Takashi Murakami







































About The Artist
Japanese artist Takashi Murakami is one of the leading figures working in contemporary art today. As much an entrepreneur as an artist, Murakami’s diverse practice ranges across traditional fine arts media, such as painting and sculpture, as well as more commercial forms including fashion and merchandising. Born in Tokyo in 1962, he studied at Tokyo University of the Arts where he gained a PhD in Nihonga, a traditional style of Japanese painting. Growing disillusioned with the insular nature of this practice, he began to explore more contemporary modes of expression. His cartoon-style work first came to attention in 1994 during a fellowship at MoMA PS1 in New York. There he came into contact with the work of Jeff Koons, a formative influence for the artist.
On his return to Japan, Murakami sought to develop a distinctively Japanese aesthetic and his work began to co-opt the iconography of popular culture forms such as anime and manga. The resulting works are effervescent, vibrantly-colored explosions of comic characters, flowers and cartoon figures. In 2001, he founded the company Kaikai Kiki Co., which employs over a hundred workers at locations in Tokyo and New York, producing factory line renditions of the artist’s brand. Murakami’s work became celebrated for its polished execution and ambitious scale of production.
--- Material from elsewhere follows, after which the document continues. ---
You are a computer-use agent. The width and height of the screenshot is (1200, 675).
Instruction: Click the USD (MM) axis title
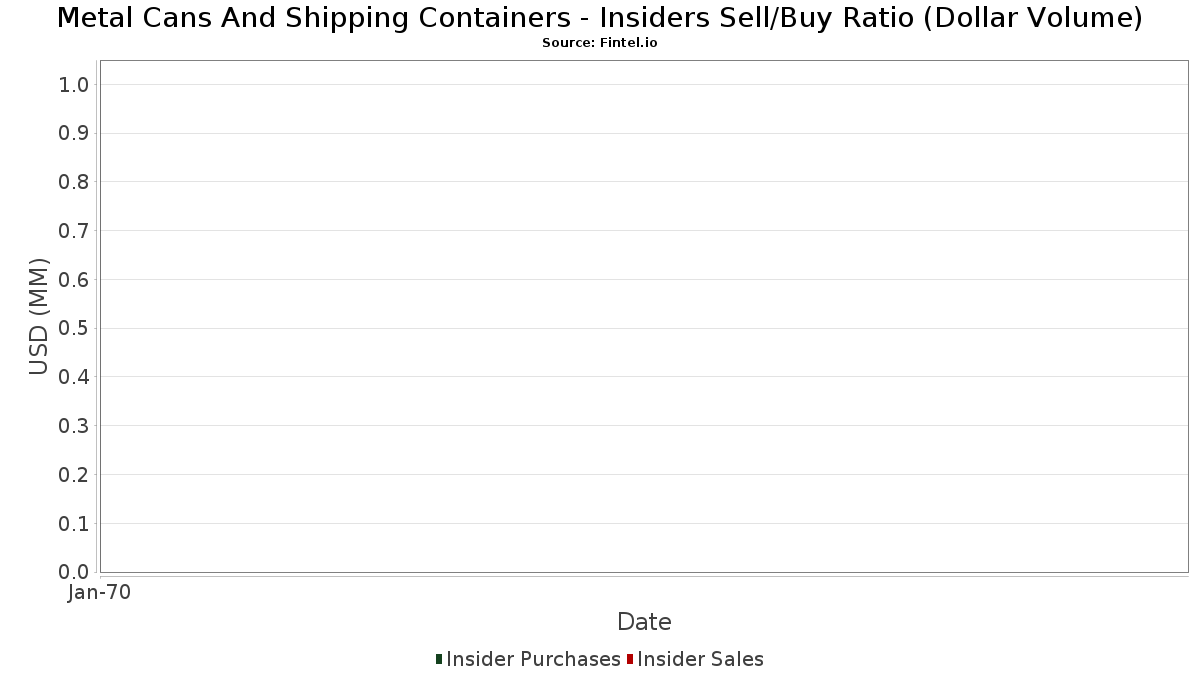coord(39,316)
The artist often incorporates retail style displays in his exhibitions, most notoriously at his retrospective at the Museum of Contemporary Art in Los Angeles, at the heart of which lay a full-size Louis Vuitton store selling designer handbags and other branded material. For this exhibition, Murakami coined the term ‘Superflat’, which characterises the flat color and two-dimensional imagery of much Japanese art and culture. This flatness also refers to Murakami’s deliberate elision of high and low culture, which parallels Western pop art’s elevation of commercial imagery and advertising to the level of fine art. Murakami subverts our expectations by repackaging and reproducing the content of his high value paintings and sculptures as readily available merchandise, such as t-shirts and toys. Murakami has also worked across disciplines in his collaborations with numerous fashion designers and pop stars to create clothing, music videos and cover artwork.
Murakami regularly fetches six and seven figure sums at auction. His work is held in major collections worldwide including MOCA, L.A., Museum für Moderne Kunst (MMK), Museum of Fine Arts, Boston, Frankfurt/Main, Foundation Cartier our l’art contemporaine, Paris and Astrup Fearnley Museet for Moderne Kunst, Oslo.